**Work to complete**
Can you write out every one of the entries below, line for line, with no changes at all?

---- Provided data

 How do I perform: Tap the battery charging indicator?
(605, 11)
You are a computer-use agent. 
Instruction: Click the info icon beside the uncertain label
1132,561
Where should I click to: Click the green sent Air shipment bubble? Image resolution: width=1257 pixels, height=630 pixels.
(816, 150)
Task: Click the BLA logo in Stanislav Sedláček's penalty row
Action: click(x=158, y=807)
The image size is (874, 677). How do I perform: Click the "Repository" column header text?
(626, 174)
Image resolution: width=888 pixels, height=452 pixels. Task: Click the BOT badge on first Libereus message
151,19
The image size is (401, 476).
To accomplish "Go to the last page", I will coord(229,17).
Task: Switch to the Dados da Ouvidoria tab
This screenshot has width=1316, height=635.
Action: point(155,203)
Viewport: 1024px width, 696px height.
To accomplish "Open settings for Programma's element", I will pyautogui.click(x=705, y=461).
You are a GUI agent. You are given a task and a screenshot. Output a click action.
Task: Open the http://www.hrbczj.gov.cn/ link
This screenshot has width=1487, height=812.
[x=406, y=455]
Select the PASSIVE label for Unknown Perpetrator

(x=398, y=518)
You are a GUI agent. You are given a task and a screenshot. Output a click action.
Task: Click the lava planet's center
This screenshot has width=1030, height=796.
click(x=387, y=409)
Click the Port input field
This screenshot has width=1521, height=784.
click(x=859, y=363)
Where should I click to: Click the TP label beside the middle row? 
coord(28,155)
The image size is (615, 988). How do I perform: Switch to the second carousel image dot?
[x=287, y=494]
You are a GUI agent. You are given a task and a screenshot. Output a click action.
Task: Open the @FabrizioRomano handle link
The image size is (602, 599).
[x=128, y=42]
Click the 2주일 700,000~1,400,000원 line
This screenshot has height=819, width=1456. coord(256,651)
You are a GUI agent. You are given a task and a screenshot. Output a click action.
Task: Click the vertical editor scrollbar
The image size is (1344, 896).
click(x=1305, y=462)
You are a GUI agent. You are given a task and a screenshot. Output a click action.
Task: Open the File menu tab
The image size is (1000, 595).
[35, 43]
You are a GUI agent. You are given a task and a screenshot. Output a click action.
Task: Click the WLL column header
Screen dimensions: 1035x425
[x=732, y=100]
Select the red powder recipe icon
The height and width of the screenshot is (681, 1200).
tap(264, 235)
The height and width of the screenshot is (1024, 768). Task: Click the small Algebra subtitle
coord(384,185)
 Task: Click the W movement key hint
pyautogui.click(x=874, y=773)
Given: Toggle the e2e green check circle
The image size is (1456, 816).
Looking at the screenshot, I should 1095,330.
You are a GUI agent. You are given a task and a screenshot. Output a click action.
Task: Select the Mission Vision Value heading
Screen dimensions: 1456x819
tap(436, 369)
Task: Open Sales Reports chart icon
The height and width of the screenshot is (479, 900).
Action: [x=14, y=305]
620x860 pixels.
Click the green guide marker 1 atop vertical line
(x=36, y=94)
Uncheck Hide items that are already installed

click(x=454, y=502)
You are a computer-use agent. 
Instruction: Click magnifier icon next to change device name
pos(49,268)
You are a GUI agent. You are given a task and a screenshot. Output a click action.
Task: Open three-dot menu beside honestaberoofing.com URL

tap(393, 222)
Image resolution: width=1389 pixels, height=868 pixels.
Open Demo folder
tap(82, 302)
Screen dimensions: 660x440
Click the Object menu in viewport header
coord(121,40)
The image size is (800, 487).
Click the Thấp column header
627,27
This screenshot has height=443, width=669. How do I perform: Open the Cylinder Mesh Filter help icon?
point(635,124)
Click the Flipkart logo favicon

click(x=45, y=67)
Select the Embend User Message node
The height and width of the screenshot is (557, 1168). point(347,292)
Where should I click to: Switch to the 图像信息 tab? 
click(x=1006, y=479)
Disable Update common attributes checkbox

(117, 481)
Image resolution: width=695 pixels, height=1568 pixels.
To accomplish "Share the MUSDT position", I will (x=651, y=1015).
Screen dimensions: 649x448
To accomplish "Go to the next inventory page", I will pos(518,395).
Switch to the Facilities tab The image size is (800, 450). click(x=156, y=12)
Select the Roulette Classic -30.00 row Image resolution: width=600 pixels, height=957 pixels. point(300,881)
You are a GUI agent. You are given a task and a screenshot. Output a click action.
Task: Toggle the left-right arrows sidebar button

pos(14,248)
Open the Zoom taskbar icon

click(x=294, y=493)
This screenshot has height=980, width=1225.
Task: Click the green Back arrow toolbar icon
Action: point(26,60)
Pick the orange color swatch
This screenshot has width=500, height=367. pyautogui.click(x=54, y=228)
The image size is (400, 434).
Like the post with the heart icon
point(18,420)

--------

**Written answer**
 How do I perform: Tap the battery charging indicator?
(605, 11)
You are a computer-use agent. 
Instruction: Click the info icon beside the uncertain label
1132,561
Where should I click to: Click the green sent Air shipment bubble? Image resolution: width=1257 pixels, height=630 pixels.
(816, 150)
Task: Click the BLA logo in Stanislav Sedláček's penalty row
Action: click(x=158, y=807)
The image size is (874, 677). How do I perform: Click the "Repository" column header text?
(626, 174)
Image resolution: width=888 pixels, height=452 pixels. Task: Click the BOT badge on first Libereus message
151,19
The image size is (401, 476).
To accomplish "Go to the last page", I will coord(229,17).
Task: Switch to the Dados da Ouvidoria tab
This screenshot has width=1316, height=635.
Action: point(155,203)
Viewport: 1024px width, 696px height.
To accomplish "Open settings for Programma's element", I will pyautogui.click(x=705, y=461).
You are a GUI agent. You are given a task and a screenshot. Output a click action.
Task: Open the http://www.hrbczj.gov.cn/ link
This screenshot has width=1487, height=812.
[x=406, y=455]
Select the PASSIVE label for Unknown Perpetrator

(x=398, y=518)
You are a GUI agent. You are given a task and a screenshot. Output a click action.
Task: Click the lava planet's center
This screenshot has width=1030, height=796.
click(x=387, y=409)
Click the Port input field
This screenshot has width=1521, height=784.
click(x=859, y=363)
Where should I click to: Click the TP label beside the middle row? 
coord(28,155)
The image size is (615, 988). How do I perform: Switch to the second carousel image dot?
[x=287, y=494]
You are a GUI agent. You are given a task and a screenshot. Output a click action.
Task: Open the @FabrizioRomano handle link
The image size is (602, 599).
[x=128, y=42]
Click the 2주일 700,000~1,400,000원 line
This screenshot has height=819, width=1456. coord(256,651)
You are a GUI agent. You are given a task and a screenshot. Output a click action.
Task: Click the vertical editor scrollbar
The image size is (1344, 896).
click(x=1305, y=462)
You are a GUI agent. You are given a task and a screenshot. Output a click action.
Task: Open the File menu tab
The image size is (1000, 595).
[35, 43]
You are a GUI agent. You are given a task and a screenshot. Output a click action.
Task: Click the WLL column header
Screen dimensions: 1035x425
[x=732, y=100]
Select the red powder recipe icon
The height and width of the screenshot is (681, 1200).
tap(264, 235)
The height and width of the screenshot is (1024, 768). Task: Click the small Algebra subtitle
coord(384,185)
 Task: Click the W movement key hint
pyautogui.click(x=874, y=773)
Given: Toggle the e2e green check circle
The image size is (1456, 816).
Looking at the screenshot, I should 1095,330.
You are a GUI agent. You are given a task and a screenshot. Output a click action.
Task: Select the Mission Vision Value heading
Screen dimensions: 1456x819
tap(436, 369)
Task: Open Sales Reports chart icon
The height and width of the screenshot is (479, 900).
Action: [x=14, y=305]
620x860 pixels.
Click the green guide marker 1 atop vertical line
(x=36, y=94)
Uncheck Hide items that are already installed

click(x=454, y=502)
You are a computer-use agent. 
Instruction: Click magnifier icon next to change device name
pos(49,268)
You are a GUI agent. You are given a task and a screenshot. Output a click action.
Task: Open three-dot menu beside honestaberoofing.com URL

tap(393, 222)
Image resolution: width=1389 pixels, height=868 pixels.
Open Demo folder
tap(82, 302)
Screen dimensions: 660x440
Click the Object menu in viewport header
coord(121,40)
The image size is (800, 487).
Click the Thấp column header
627,27
This screenshot has height=443, width=669. How do I perform: Open the Cylinder Mesh Filter help icon?
point(635,124)
Click the Flipkart logo favicon

click(x=45, y=67)
Select the Embend User Message node
The height and width of the screenshot is (557, 1168). point(347,292)
Where should I click to: Switch to the 图像信息 tab? 
click(x=1006, y=479)
Disable Update common attributes checkbox

(117, 481)
Image resolution: width=695 pixels, height=1568 pixels.
To accomplish "Share the MUSDT position", I will (x=651, y=1015).
Screen dimensions: 649x448
To accomplish "Go to the next inventory page", I will pos(518,395).
Switch to the Facilities tab The image size is (800, 450). click(x=156, y=12)
Select the Roulette Classic -30.00 row Image resolution: width=600 pixels, height=957 pixels. point(300,881)
You are a GUI agent. You are given a task and a screenshot. Output a click action.
Task: Toggle the left-right arrows sidebar button

pos(14,248)
Open the Zoom taskbar icon

click(x=294, y=493)
This screenshot has height=980, width=1225.
Task: Click the green Back arrow toolbar icon
Action: point(26,60)
Pick the orange color swatch
This screenshot has width=500, height=367. pyautogui.click(x=54, y=228)
The image size is (400, 434).
Like the post with the heart icon
point(18,420)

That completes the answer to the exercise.